This document introduces the use of the survey
package for R for making inferences using data collected using a stratified random sampling design. It demonstrates estimation of the population mean, total, strata means and totals, post-stratification, and double-sampling when the number of sampling units per strata are unknown.1
Kruuk et al. (1990) used a stratified random sampling design to estimate the number of otter (Lutra lutra) dens or holts along a 1400km coastline of the Shetland Islands.2 The coastline was divided into 237 5km habitable sections, with each section classified as one of four types: cliffs over 10m (89 sections), agricultural (61 sections), peat (40 sections), and non-peat (47 sections). The sample featured here was collected using stratified random sampling. The data are available in the SDaA
package.
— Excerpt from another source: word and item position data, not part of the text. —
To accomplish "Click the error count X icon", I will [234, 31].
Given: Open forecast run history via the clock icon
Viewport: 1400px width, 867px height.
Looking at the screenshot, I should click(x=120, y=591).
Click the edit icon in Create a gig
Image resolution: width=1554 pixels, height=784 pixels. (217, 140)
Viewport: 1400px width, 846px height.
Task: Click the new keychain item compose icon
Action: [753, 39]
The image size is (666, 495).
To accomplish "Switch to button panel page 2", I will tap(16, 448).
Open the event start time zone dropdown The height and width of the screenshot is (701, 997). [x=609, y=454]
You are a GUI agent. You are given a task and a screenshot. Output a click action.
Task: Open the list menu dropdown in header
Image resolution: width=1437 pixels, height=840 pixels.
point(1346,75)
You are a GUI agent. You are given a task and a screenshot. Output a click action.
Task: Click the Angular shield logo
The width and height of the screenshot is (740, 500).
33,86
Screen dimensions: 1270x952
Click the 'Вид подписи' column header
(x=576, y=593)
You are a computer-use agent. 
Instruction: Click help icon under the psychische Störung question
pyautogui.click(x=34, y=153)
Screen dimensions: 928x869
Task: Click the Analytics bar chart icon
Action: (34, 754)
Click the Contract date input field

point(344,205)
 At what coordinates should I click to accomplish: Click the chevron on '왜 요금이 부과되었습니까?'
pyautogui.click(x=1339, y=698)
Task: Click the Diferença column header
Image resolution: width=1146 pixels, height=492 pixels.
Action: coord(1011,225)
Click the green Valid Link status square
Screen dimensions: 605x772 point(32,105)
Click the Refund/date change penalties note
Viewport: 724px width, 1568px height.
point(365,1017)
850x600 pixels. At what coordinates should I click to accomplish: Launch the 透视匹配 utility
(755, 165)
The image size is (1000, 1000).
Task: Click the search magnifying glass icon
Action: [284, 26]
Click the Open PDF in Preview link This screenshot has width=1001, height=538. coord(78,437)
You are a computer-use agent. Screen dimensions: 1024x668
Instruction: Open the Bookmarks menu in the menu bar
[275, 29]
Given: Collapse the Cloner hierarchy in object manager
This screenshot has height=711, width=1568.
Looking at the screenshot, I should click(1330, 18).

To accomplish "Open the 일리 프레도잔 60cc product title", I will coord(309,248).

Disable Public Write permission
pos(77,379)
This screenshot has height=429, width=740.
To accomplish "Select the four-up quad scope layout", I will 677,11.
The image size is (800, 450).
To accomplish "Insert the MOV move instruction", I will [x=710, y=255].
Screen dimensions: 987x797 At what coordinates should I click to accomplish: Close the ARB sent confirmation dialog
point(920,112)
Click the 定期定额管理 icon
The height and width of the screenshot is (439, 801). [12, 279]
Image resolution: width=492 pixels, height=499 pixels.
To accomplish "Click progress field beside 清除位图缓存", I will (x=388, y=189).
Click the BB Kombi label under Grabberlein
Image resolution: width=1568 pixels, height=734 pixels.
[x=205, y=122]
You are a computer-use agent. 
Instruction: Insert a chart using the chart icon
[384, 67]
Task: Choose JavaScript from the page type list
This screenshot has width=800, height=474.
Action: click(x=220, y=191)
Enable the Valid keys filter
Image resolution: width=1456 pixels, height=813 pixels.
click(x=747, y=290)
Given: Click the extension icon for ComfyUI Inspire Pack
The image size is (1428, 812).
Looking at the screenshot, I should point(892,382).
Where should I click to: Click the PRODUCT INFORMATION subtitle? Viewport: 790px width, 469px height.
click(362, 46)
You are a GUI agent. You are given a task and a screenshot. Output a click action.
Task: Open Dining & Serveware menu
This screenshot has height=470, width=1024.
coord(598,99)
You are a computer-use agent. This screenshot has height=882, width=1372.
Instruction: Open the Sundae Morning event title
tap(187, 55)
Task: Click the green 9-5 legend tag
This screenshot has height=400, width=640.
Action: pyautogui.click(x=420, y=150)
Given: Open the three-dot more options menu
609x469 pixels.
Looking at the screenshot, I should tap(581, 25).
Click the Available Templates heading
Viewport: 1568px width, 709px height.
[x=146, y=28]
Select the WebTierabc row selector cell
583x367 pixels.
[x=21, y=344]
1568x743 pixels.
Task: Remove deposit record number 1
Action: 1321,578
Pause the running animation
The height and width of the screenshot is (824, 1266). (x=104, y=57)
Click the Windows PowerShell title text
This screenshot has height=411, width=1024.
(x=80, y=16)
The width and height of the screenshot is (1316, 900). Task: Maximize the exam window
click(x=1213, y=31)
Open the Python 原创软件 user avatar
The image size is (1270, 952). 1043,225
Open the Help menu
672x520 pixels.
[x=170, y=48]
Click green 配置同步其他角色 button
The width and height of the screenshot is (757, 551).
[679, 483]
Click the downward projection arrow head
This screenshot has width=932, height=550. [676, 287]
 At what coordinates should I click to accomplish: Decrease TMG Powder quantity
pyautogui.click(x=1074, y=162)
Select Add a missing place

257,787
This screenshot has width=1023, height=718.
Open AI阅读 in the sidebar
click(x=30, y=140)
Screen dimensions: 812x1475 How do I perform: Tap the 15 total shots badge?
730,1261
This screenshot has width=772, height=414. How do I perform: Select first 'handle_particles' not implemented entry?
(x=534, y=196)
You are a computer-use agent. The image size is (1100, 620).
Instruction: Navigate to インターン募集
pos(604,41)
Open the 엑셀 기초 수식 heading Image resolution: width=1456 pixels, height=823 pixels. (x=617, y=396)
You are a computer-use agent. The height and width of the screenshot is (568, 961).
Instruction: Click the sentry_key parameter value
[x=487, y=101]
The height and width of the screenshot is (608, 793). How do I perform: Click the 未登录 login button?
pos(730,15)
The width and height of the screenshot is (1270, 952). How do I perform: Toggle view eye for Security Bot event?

If you have not done so already you will need to install this package using install.packages("SDaA")
. To access the data load the package.
library(SDaA)
The data frame is called otters
. Here are the first six observations:
head(otters)
section habitat holts
1 1 4 6
2 3 2 0
3 4 1 8
4 8 1 0
5 11 1 0
6 19 2 0
Each observation includes the section number, the type of habitat, and the number of holts. Although not necessary for the analysis, it would be helpful to have the stratum names be more descriptive. This can be done by changing habitat
into a factor using the factor
function and assigning labels to the strata.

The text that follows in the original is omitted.